A 17-year-old right-handed male adolescent presented with a very unclear history. He complained of right shoulder pain lasting 4 months with severely impaired function, right chest pain, and some difficulties in breathing. He was unable to feed himself with his dominant hand or perform other important basic daily activities.

On examination, there was a marked asymmetry of the shoulder girdle, with obvious deformations of the right clavicle and scapular region. Shoulder function was severely impaired and painful. Range of motion was reduced to 70° of anteflexion and abduction, both passive and active. The right scapula seemed to be fixed, with almost no scapulothoracic movement. The strength of shoulder muscles was diffusely diminished. He could hardly reach his mouth.

Radiographic and CT scan with 3D reconstruction revealed a fracture of the right scapular body, with severe apex anterior angulation of 75° and its impingement into the deformed proximal posterolateral thoracic wall (duplex fractures of the right ribs 2-5). There was also marked angulation of the mid-third clavicle (60°) and a displaced avulsion fracture of the tip of the coracoid process. Most of the fractures were radiographically healed . His forced vital capacity was 3300 mL (87% of his predicted value).
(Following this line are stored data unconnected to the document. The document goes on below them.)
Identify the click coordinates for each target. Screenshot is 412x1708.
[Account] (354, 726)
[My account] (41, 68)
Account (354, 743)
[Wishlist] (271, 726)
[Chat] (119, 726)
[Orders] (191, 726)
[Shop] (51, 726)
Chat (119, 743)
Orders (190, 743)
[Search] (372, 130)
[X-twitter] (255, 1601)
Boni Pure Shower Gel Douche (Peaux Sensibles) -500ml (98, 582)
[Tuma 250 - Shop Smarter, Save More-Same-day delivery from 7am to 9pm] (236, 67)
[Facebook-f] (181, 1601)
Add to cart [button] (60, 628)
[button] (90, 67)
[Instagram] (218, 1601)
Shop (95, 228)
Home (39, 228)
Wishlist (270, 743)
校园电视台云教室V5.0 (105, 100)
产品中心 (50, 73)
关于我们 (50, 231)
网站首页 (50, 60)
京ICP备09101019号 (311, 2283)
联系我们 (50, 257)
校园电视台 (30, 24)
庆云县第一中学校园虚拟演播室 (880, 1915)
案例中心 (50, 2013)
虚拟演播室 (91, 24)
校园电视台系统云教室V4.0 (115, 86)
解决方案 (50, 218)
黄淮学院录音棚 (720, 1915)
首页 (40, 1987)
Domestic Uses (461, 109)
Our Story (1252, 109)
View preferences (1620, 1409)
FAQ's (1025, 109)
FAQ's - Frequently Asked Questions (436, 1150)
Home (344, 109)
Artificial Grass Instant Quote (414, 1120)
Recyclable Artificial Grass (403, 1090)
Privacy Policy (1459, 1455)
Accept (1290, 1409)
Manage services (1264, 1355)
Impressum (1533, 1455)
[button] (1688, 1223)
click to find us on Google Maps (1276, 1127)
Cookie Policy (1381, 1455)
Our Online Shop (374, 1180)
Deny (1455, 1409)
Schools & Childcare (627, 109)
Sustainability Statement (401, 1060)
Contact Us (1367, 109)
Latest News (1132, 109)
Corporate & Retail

Taking into account the poor shoulder function due to severe malunion that violated the scapulothoracic joint, operative treatment with correction of deformities was performed. A posterior Judet approach was performed. The scapula was lifted from the chest, with further dissection of the periscapular muscles, from its medial border and inferior angle. Ribs 3-5 were refractured, reduced, and fixed with precontoured 2.9-mm locking plates. The scapula was then osteotomized and the bony callus was partially removed.

Repositioning of the fragments of the scapula was achieved and temporarily maintained with Schantz pins and a small external fixator along the lateral border of the scapula. First, the lateral and then the medial border were fixed with 3.5-mm locking plates. Osteotomy, the reduction and fixation of the clavicle were done through a separate, small, approach using a 3.5-mm locking plate. Muscles were reattached, the wound drained, and the arm was put in a sling.

Immediately after the operation, postoperative rehabilitation comprising passive and assisted range of motion was started, and strengthening exercises were begun 1 month after the surgery. The patient recovered well, with good radiologic bone healing, painless full range of motion, and good functional outcome. His forced vital capacity also improved to 4400 mL (100% of predicted value).